WORK TO COMPLETE:
1) Answer these about the Giant Anthem vs Trance thread:
(a) What budget does NebWaldron have for a bike?
(b) What discount does NebWaldron get at Tredz?
(c) Which bike does phlegm expect to be a bit lighter?
2) Pick up the Giant Anthem vs Trance forum thread after its last post by adding the next reply.

TEXT PROVIDED:

================================

# Giant Anthem 3 (2018) Vs Giant Trance 3 (2018)



## NebWaldron (Mar 9, 2018)

Hey Guys!

I'm a hardcore hardtailer but looking to up my game with a full sus. I have about £2000 for a bike and found that I like both the Giant Anthem 3 2018 and the Giant Trance 3 2018.

I'm kind of edging thwards the anthem because I do a lot of climbing and I like the Rockshox slightly more than the Suntour Aion. There will be hills coming down but enough to warrant an exta 20mm? I don't know?

I do however like the 1x10 running on both, and I will be upgrading the brakes straight away.

I'm kind of limited to Tredz as I get 25% discount off everything 

So, what would you guys recommend?

Thanks


----------



## phlegm (Jul 13, 2006)

Welcome! These are very similar bikes, right down to the bottom bracket.

FWIW, I'd also lean to your choice. The Anthem should be a bit lighter, and I'd prefer the Rockshox as well. You're basically making a suspension choice, as everything else is nearly identical as far as I can tell. 

The only other thing would be a geo difference between the frames, but I can't speak to that. Unsure if that would make one bike different enough from the other - someone may know.

================================

LISTED RECORDS:
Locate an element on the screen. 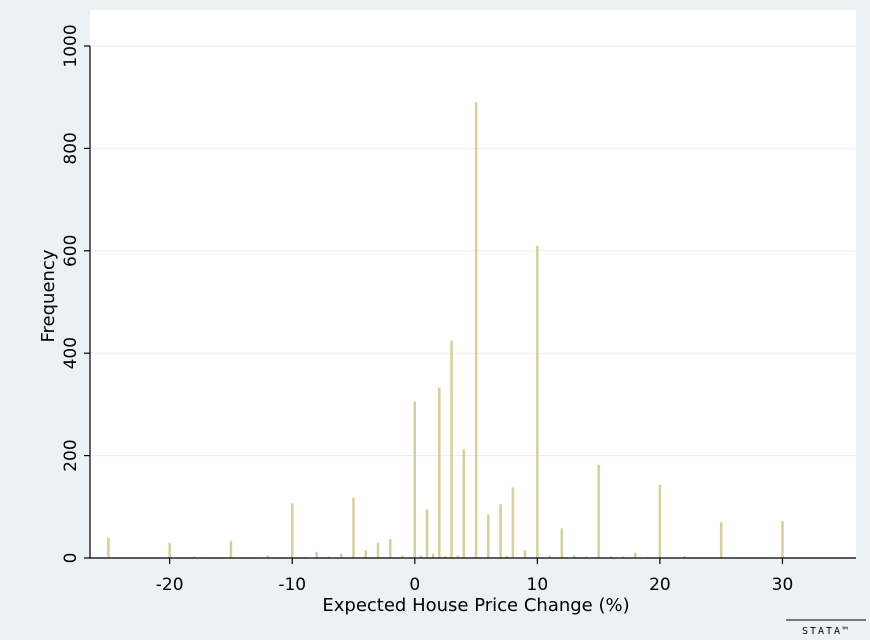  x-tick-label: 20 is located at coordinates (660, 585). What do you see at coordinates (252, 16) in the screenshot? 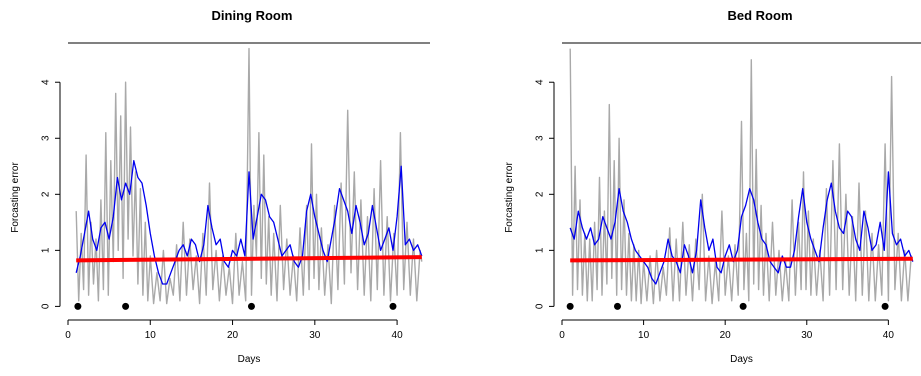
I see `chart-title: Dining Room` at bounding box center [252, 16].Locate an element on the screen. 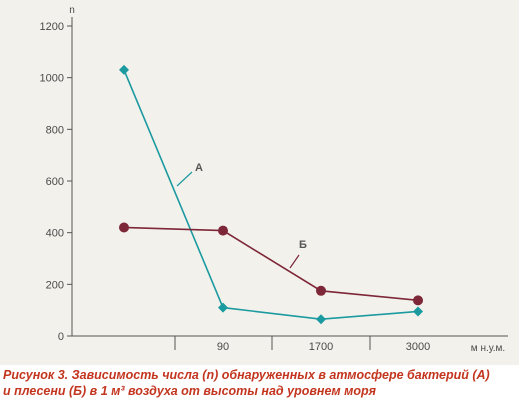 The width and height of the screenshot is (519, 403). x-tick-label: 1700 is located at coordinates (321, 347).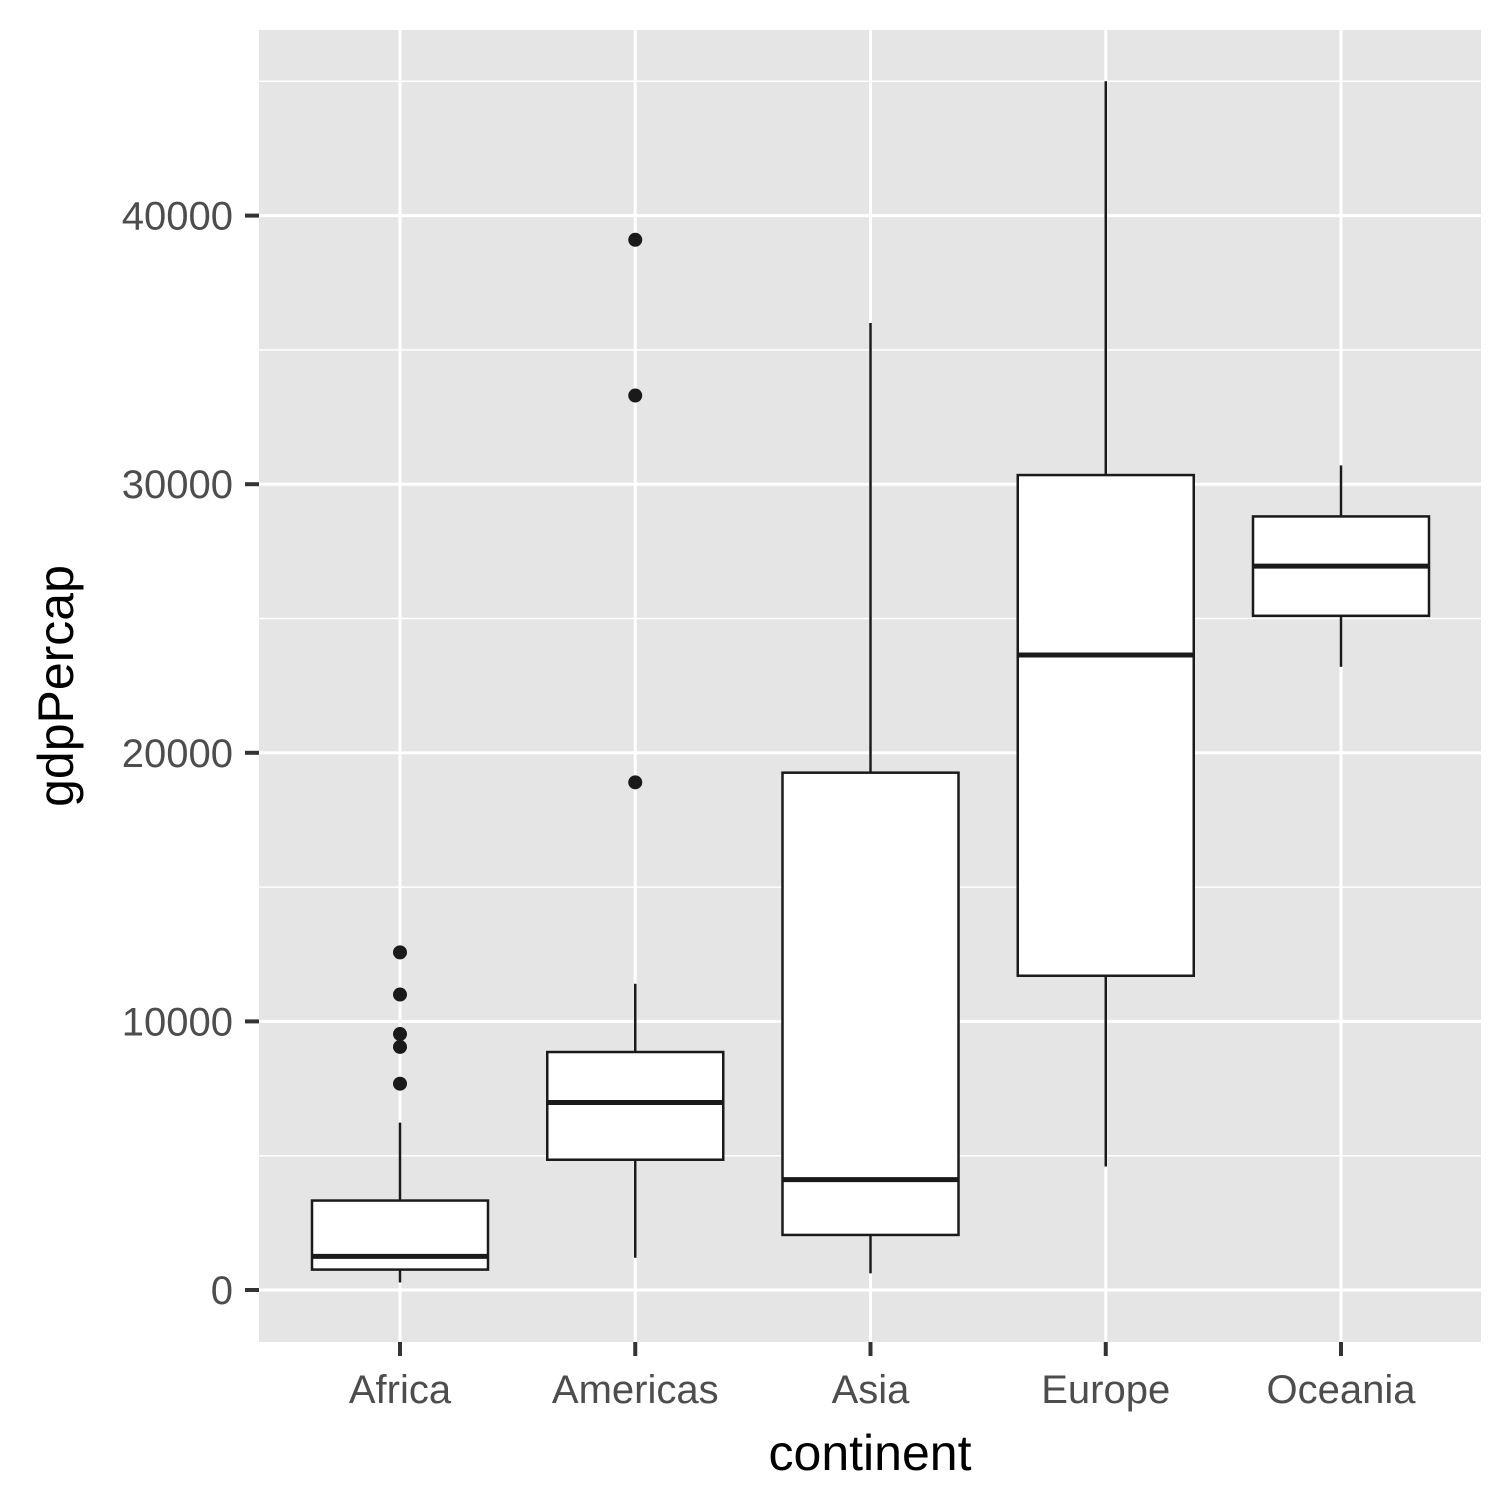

================================

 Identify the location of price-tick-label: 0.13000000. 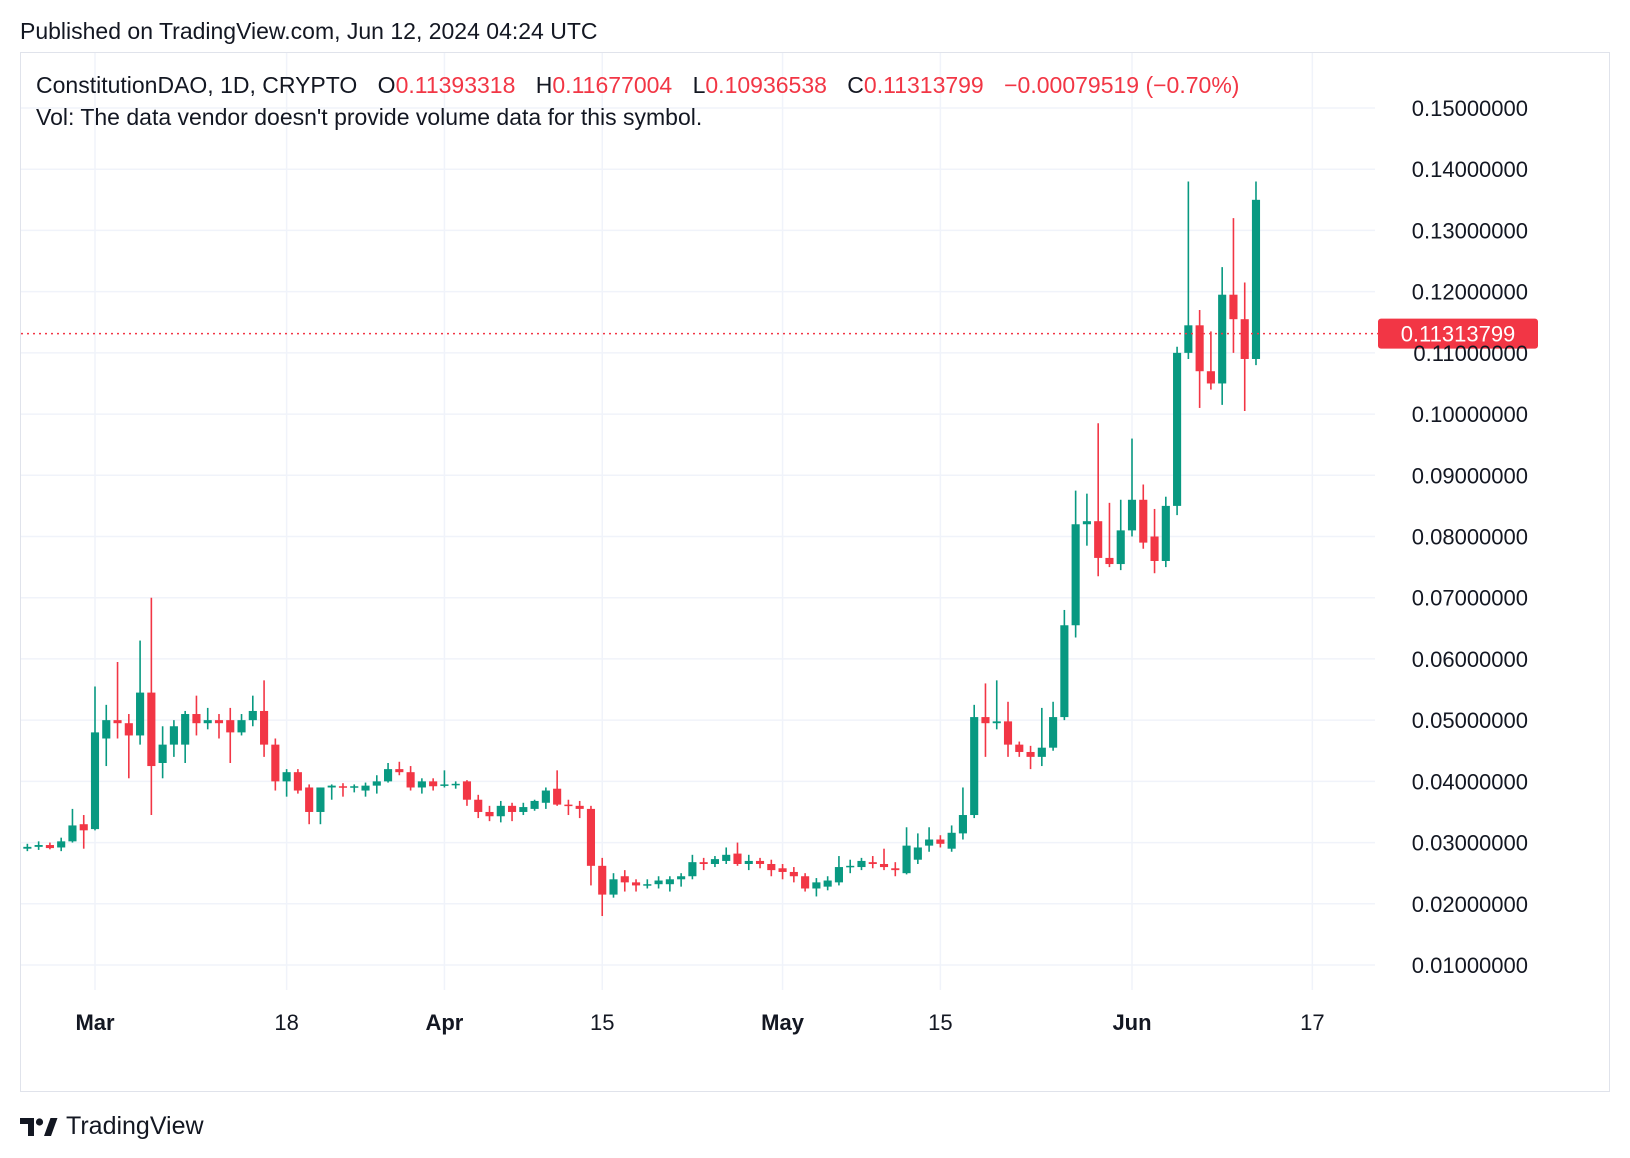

================================

ANSWERS PER TASK:
1)
(a) About £2000.
(b) 25% off everything.
(c) The Giant Anthem.

2)
----------



## NebWaldron (Mar 9, 2018)

Yeah there is'nt very much difference as you said, and if I'm honest, I do rather the anthem's colours over the trance. I wont be buying for a few weeks so it does give me some time to look around a bit more! 
Thanks for your help


----------



## acedeuce802 (Jun 30, 2017)

Do you have a chance to demo them? Or at least demo an XC FS and a Trail FS? 20mm travel and geometry changes will alter how they feel quite a bit. A Trance still climbs very well, but will be a bit heavier. It'll be better suited for descending though. If you're racing, Anthem for sure (but you'd probably want a 29er in that case). If you're just riding for fun, the Trance will be more "up-for-anything".


----------



## eb1888 (Jan 27, 2012)

Scott makes better geo short travel 29s.
https://www.tredz.co.uk/.Scott-Spar...ike-2018-Trail-Full-Suspension-MTB_112415.htm


----------



## roadkill401 (Mar 14, 2017)

I rode both the Anthem2 and the Trance 2 and personally could not tell much between the two in as far as ride quality. The Anthem was a bit lighter and so I went with that one as in my part of the world, we don't have large mountains that you take a gondila to the top and a couple of hours to get down. We have short subby hills that you have to ride up if you want to have a bit of fun to ride back down. And the getting up them part is far more worse, so weight and climb is everything to me.


----------



## armii (Jan 9, 2016)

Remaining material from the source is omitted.